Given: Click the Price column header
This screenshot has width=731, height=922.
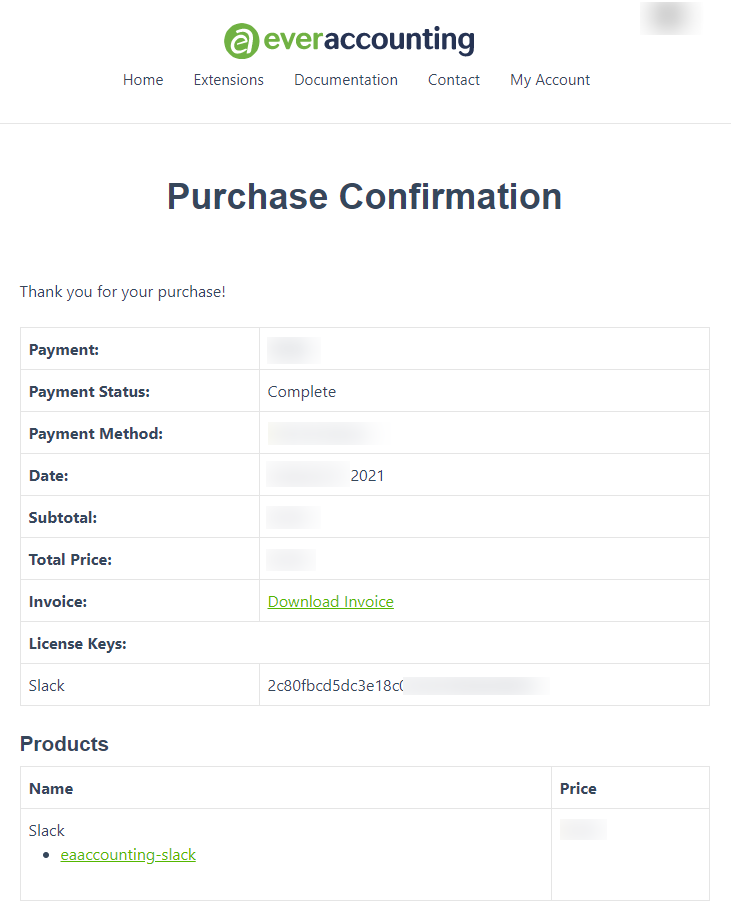Looking at the screenshot, I should coord(578,789).
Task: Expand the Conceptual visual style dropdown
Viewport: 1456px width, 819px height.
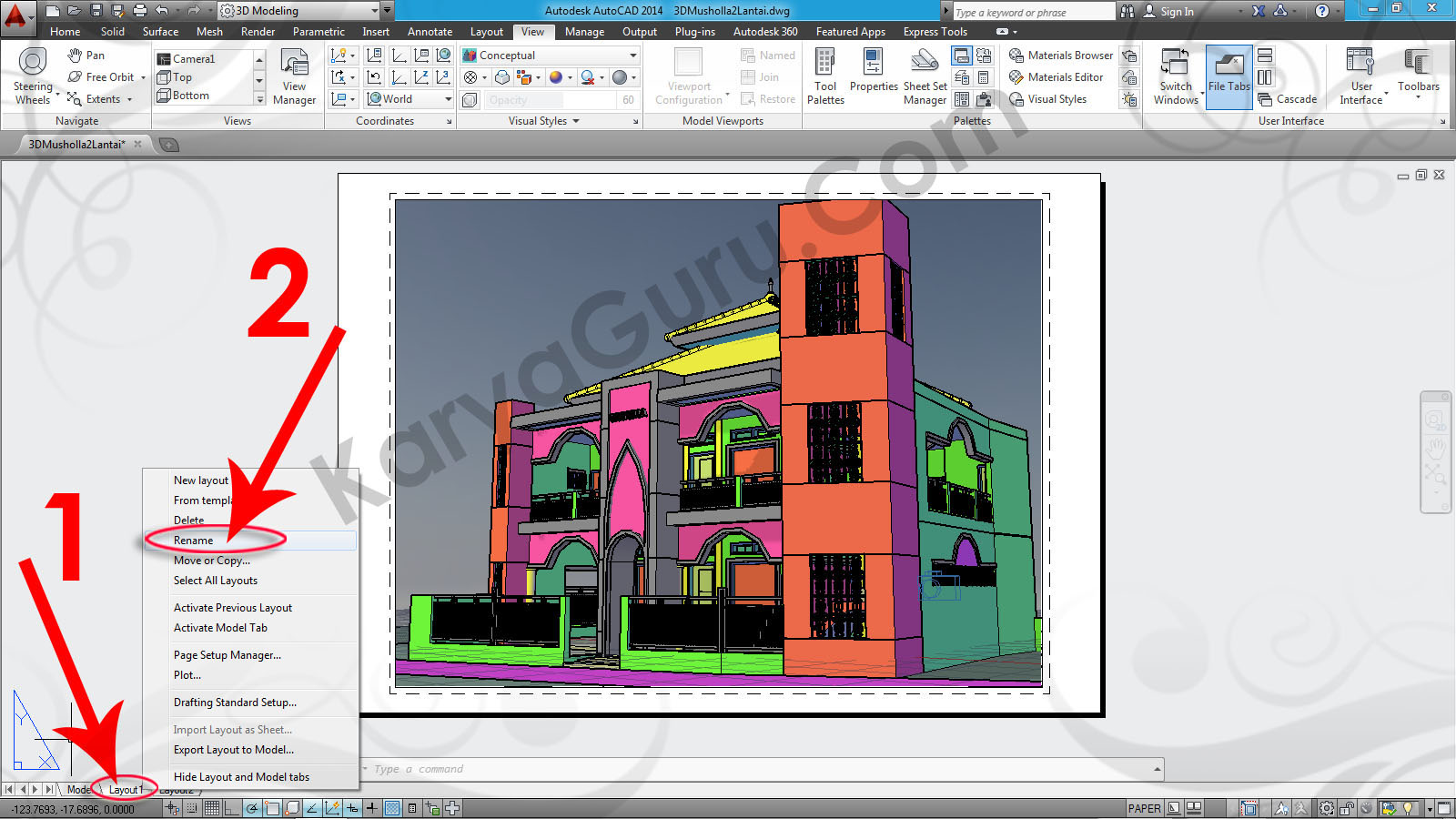Action: (x=633, y=56)
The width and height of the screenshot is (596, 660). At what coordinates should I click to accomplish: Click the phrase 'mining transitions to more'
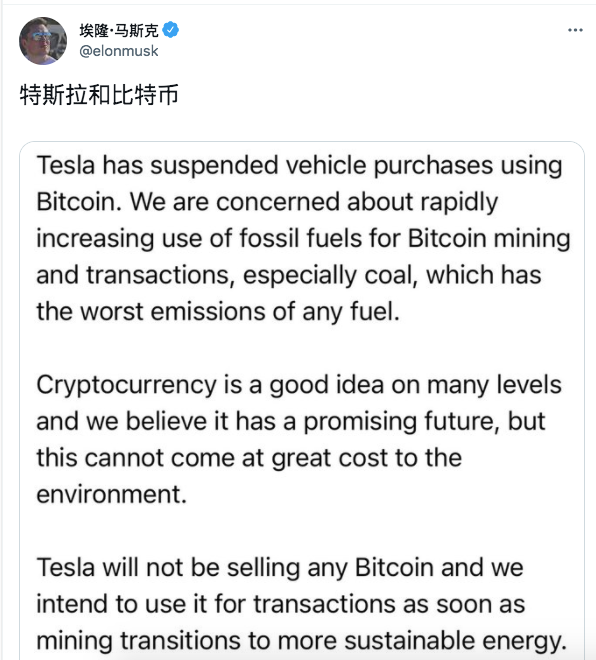186,641
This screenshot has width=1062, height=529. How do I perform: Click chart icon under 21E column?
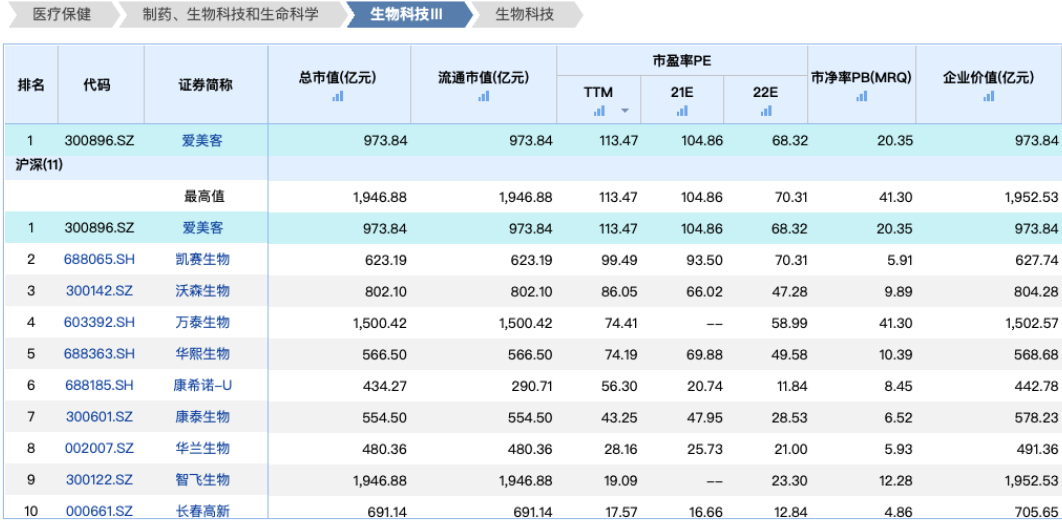tap(683, 111)
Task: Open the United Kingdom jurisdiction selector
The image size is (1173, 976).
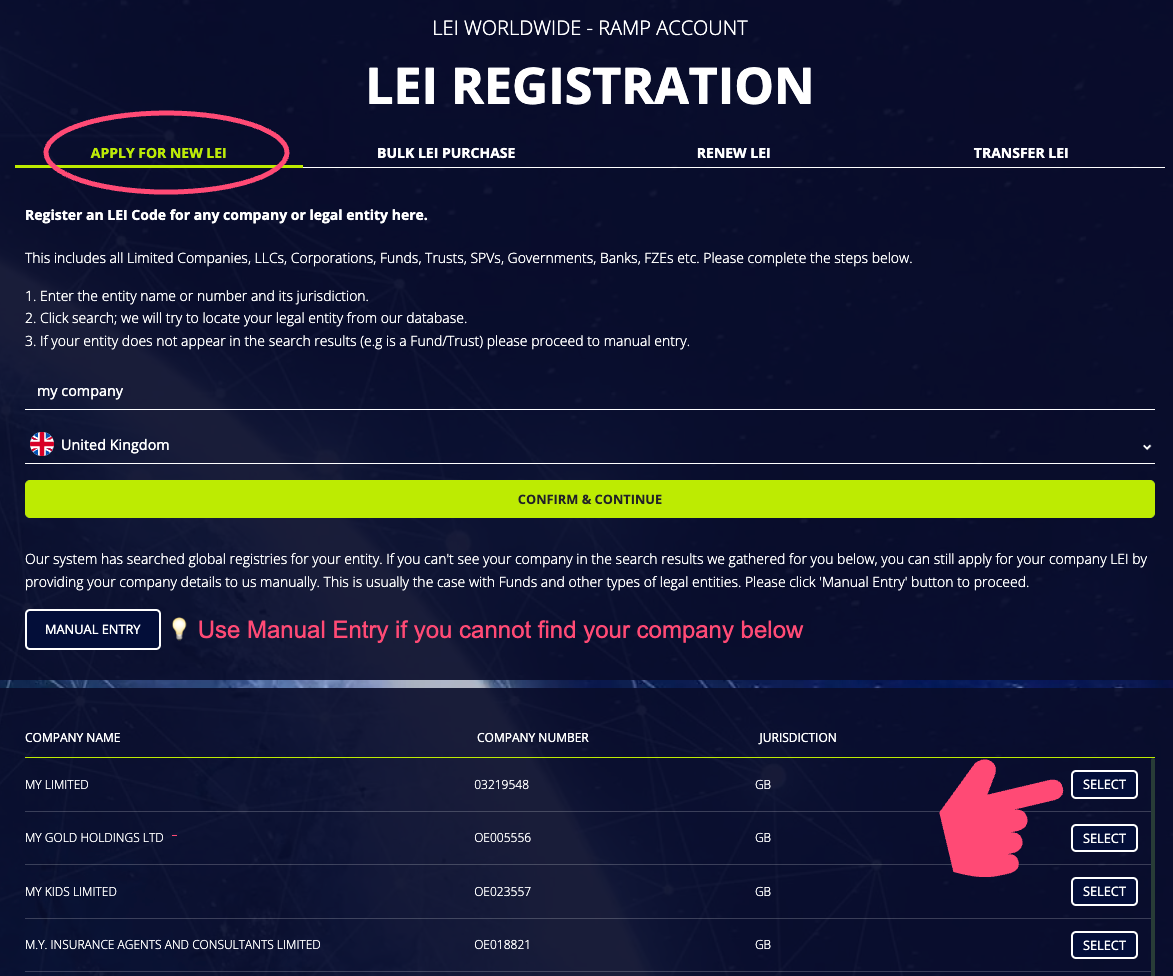Action: (590, 445)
★ ★ ★ ★
• **What the exercise asks**: All of the listing above must be output exactly, except for its pictures.

• **Answer section**:
Given: Click the Price column header
This screenshot has width=731, height=922.
Looking at the screenshot, I should coord(578,789).
Task: Expand the Conceptual visual style dropdown
Viewport: 1456px width, 819px height.
Action: (x=633, y=56)
The width and height of the screenshot is (596, 660). At what coordinates should I click to accomplish: Click the phrase 'mining transitions to more'
186,641
This screenshot has width=1062, height=529. How do I perform: Click chart icon under 21E column?
tap(683, 111)
Task: Open the United Kingdom jurisdiction selector
The image size is (1173, 976).
Action: (590, 445)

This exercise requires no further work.